At OSIsoft, I essentially serve as the CMO, or chief metaphor officer. I come up with analogies to make it easier for people--and particularly people not familiar with our technology or operational technology in general-- to understand the PI System and how to use it. (A die hard engineer might think, “Metaphors? I could teach a rhesus monkey to create those for half the price.” Actually, their paws aren't strong enough to depress the space bar.)
One of the big questions we're asked is where does the PI System end and third-party analytics begin. Can I use the PI System to analyze and reduce my energy consumption? (Yes, Alcoa and others have.) Can I use it to compare the performance of 70 plants? (You could, but it makes more sense to funnel all that data into OCS and enlist analytics.) The PI System can be used to serve up data predicting some of the primary wind turbine failures a week in advance (Sempra Renewables) or in combination with SparkCognition predict a wider range of problems off a more confusing range symptoms 60 days in advance (Invenergy.)
So here's the metaphor:
Imagine you're building a house. Your sensors, SCADA systems, IoT gateways and other devices are the equivalent of building supply vendors. They produce pipes, conduits, drywall, bricks, wires, faucets and all of the other parts that go into building a structure similar to how an IoT gateway might deliver ambient temperature readings updated every 15 minutes while B&K Vibro might capture vibration signals ever 15 microseconds to look for early symptoms of pending failure.

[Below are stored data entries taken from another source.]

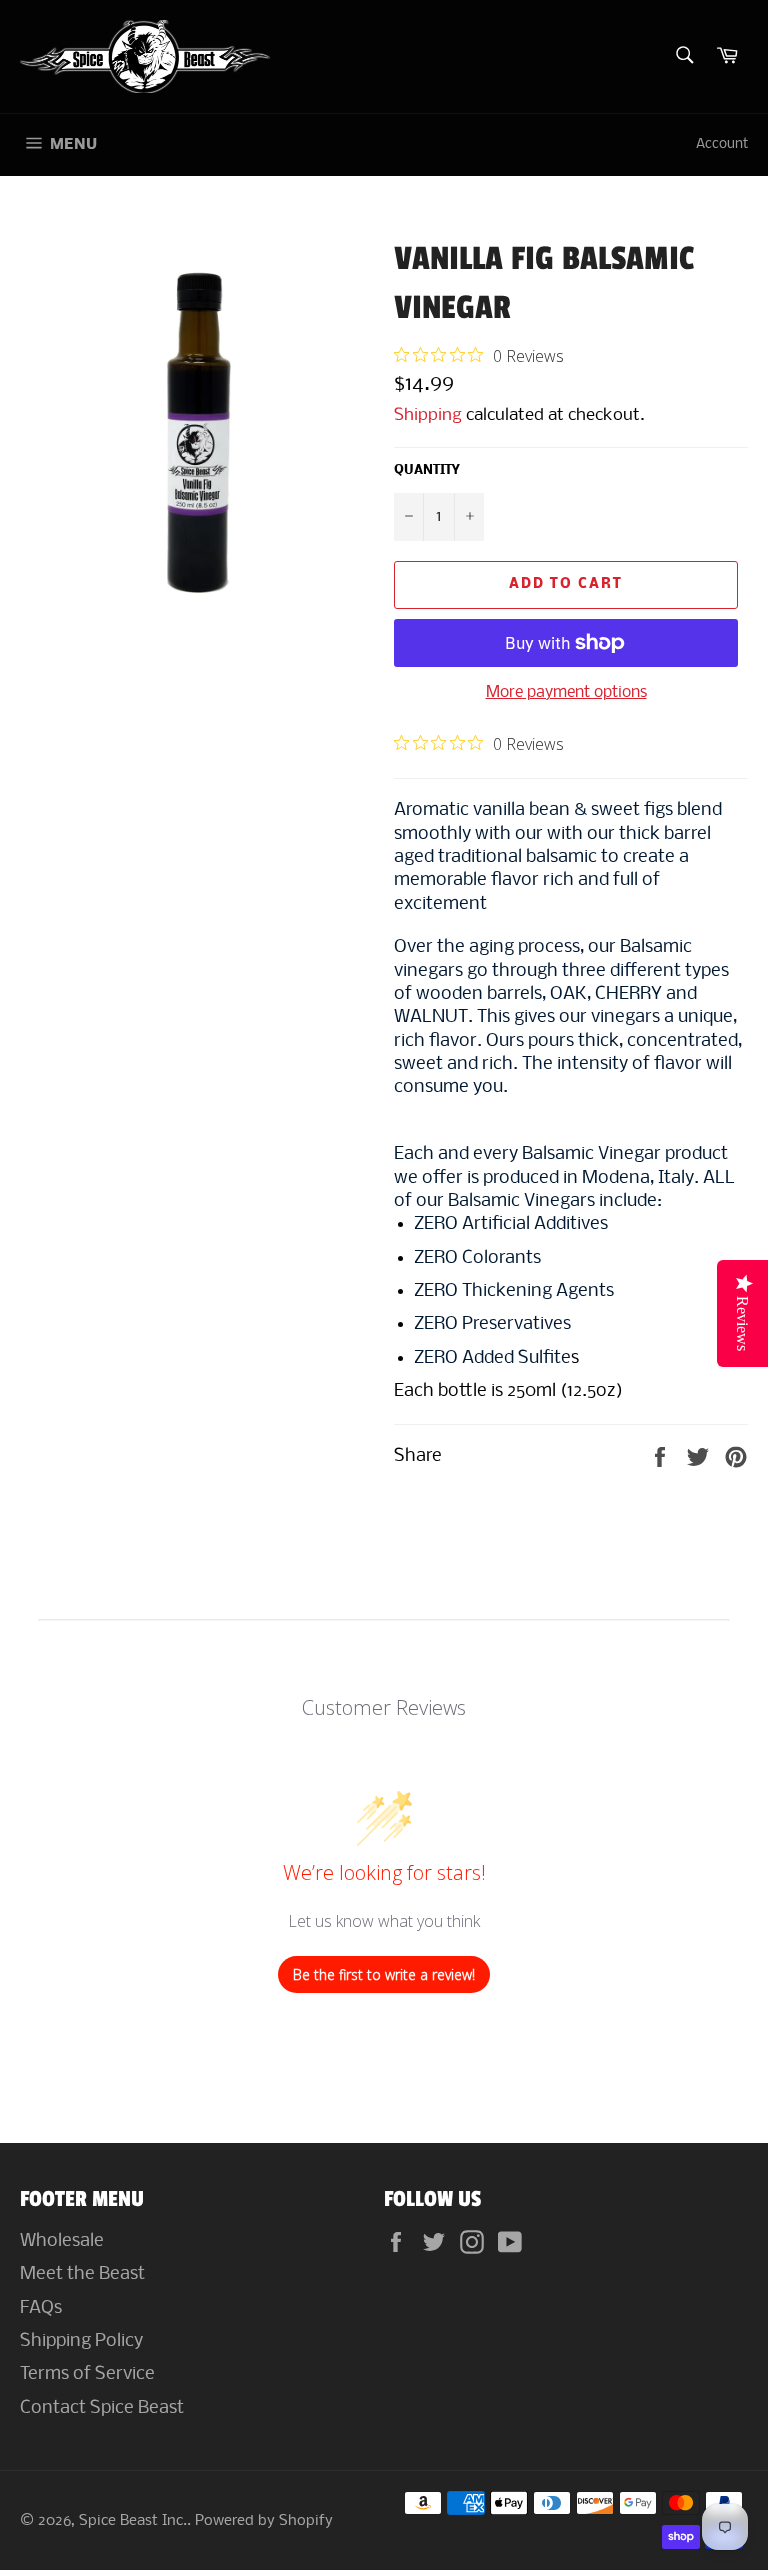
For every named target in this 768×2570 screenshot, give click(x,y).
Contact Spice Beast (102, 2408)
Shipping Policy (81, 2341)
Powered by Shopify (264, 2521)
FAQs (41, 2308)
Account (722, 144)
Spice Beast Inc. (133, 2521)
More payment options (566, 692)
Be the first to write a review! (384, 1974)
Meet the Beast (82, 2274)
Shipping (428, 415)
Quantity (426, 470)
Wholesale (62, 2241)
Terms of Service (87, 2374)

Building supply makers, however, don't assemble them: drywall has to be cut and the ceiling fans and ducts better be in place beforehand or there will be a change order. Thus, raw data is similar to having Home Depot Pro delivery truck vomit a random and overwhelming collection of materials on your driveway. You could try to assemble them quickly on your own, but the results might look like:
The PI System is the contractor. It fits everything together and creates the house. The raw building materials haven't changed. They've just been sawed and organized in a way that makes the whole more valuable and useful than the parts.

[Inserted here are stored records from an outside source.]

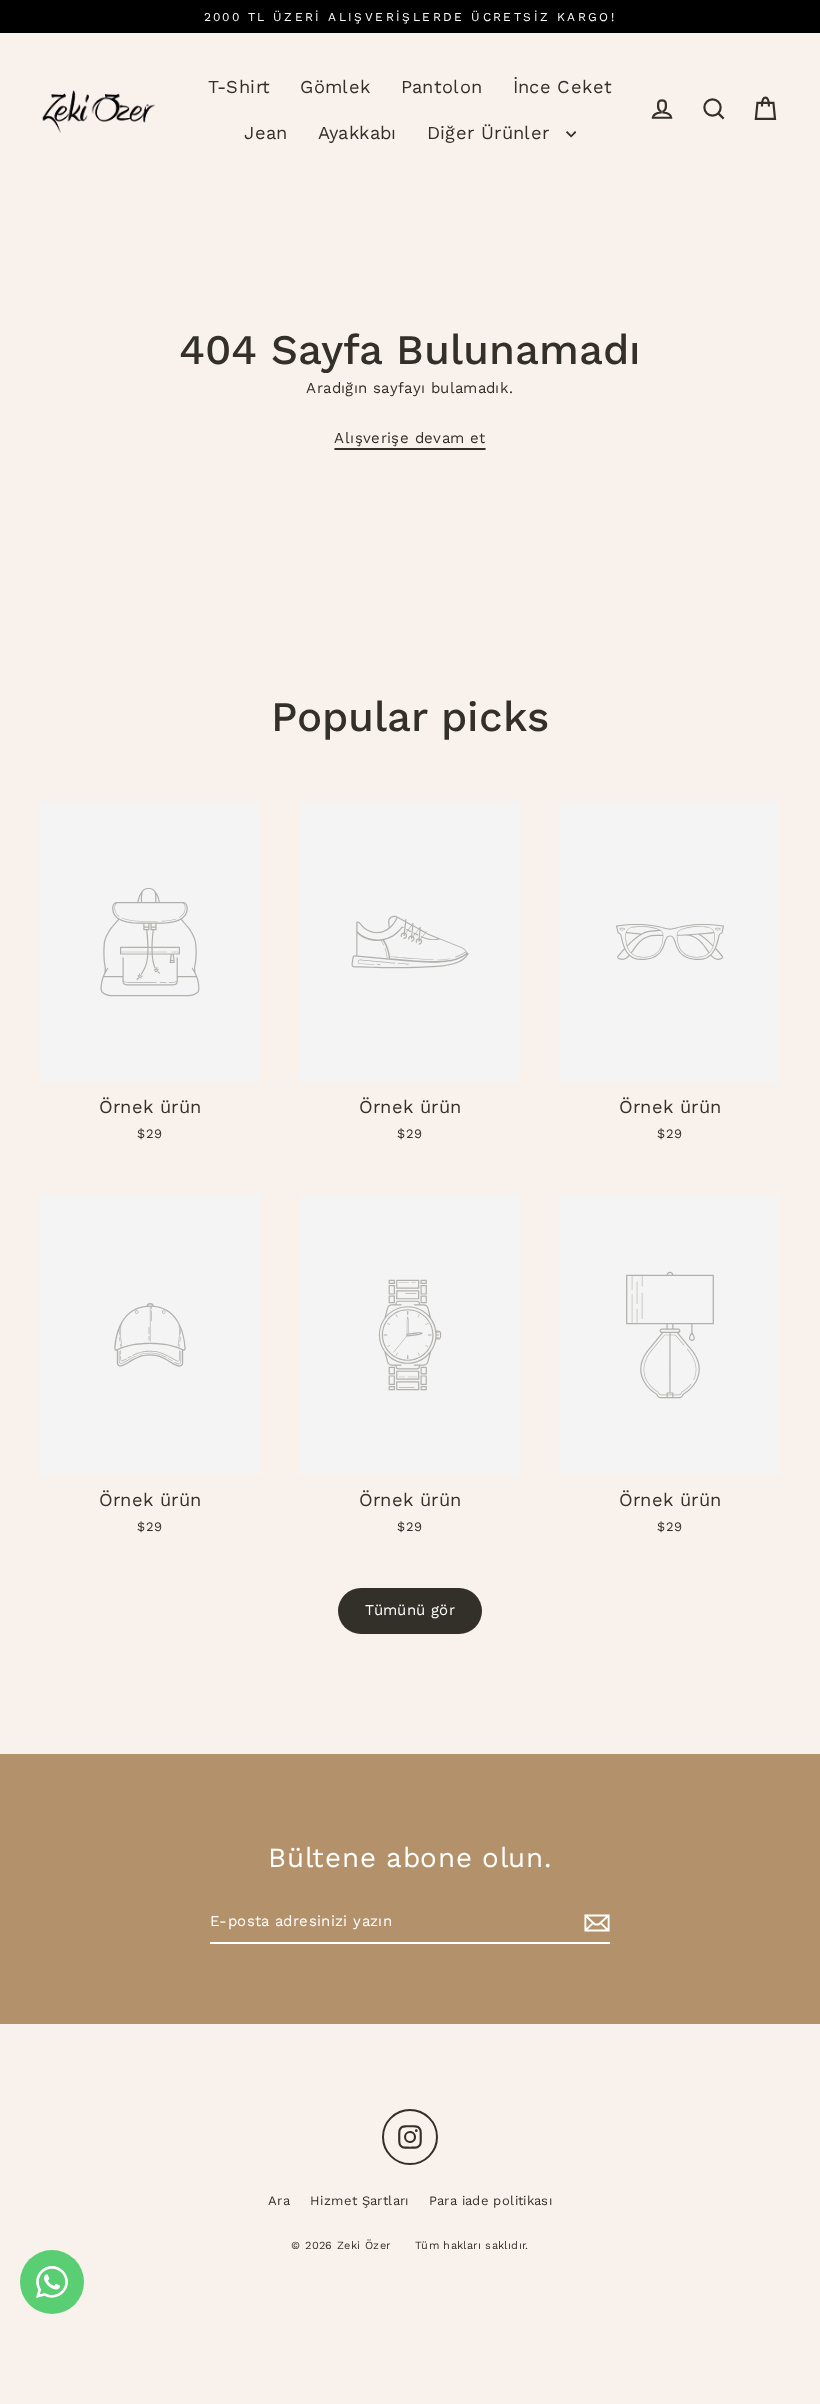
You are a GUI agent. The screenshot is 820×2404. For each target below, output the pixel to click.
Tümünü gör (410, 1610)
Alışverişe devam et (409, 438)
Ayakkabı (357, 132)
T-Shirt (239, 86)
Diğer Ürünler (491, 132)
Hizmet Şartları (359, 2200)
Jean (266, 132)
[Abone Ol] (594, 1923)
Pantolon (442, 86)
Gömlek (335, 86)
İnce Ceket (563, 86)
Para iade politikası (491, 2200)
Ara (279, 2200)
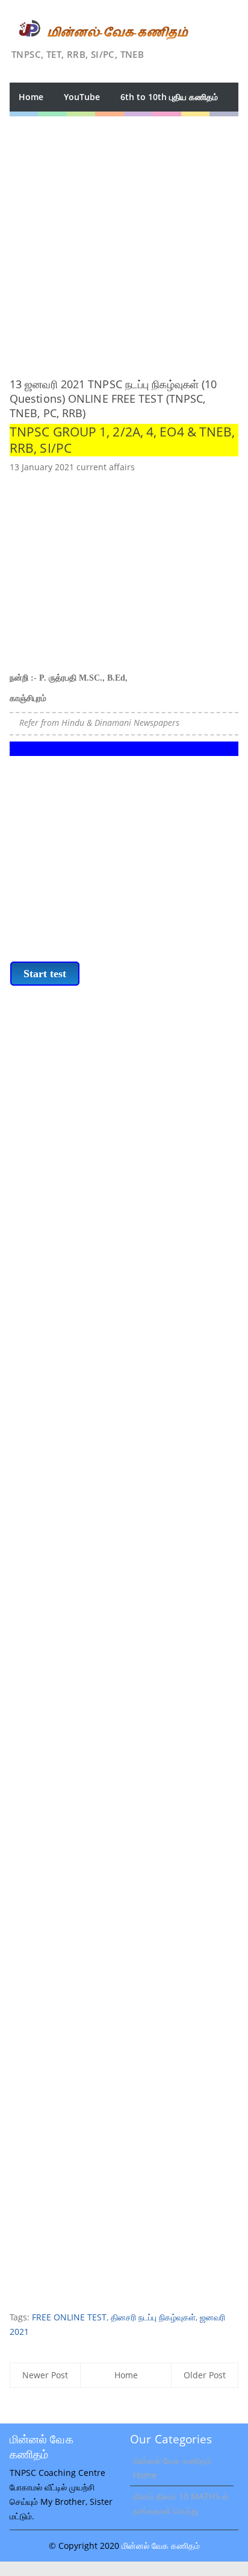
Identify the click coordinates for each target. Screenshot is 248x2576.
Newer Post (45, 2375)
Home (31, 96)
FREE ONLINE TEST (69, 2317)
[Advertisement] (124, 240)
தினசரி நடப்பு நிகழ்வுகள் (153, 2317)
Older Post (205, 2375)
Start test (44, 974)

The organization makes it easy for the occupants to solve problems on their own. The thermostats read 72 everywhere except the kitchen, where it's 97. That spike could mean a problem with the HVAC system or a fire. Either way, people know to check out the problem. The sound of running water? Time to jiggle the faucet and if the persists--and the higher costs show up on your bill-check everything.
But what about converting the third bedroom into an office? Would it add to the value of the house? Does it make more sense to add onto the back of the house to get more square footage or eliminate the hallway closet near the front door that people seem to only use for old coats?. Now you're in the realm of analytics. The PI System can help you lower energy, but someone like Canvass Analytics can map out what will happen if you go with different types of insulation.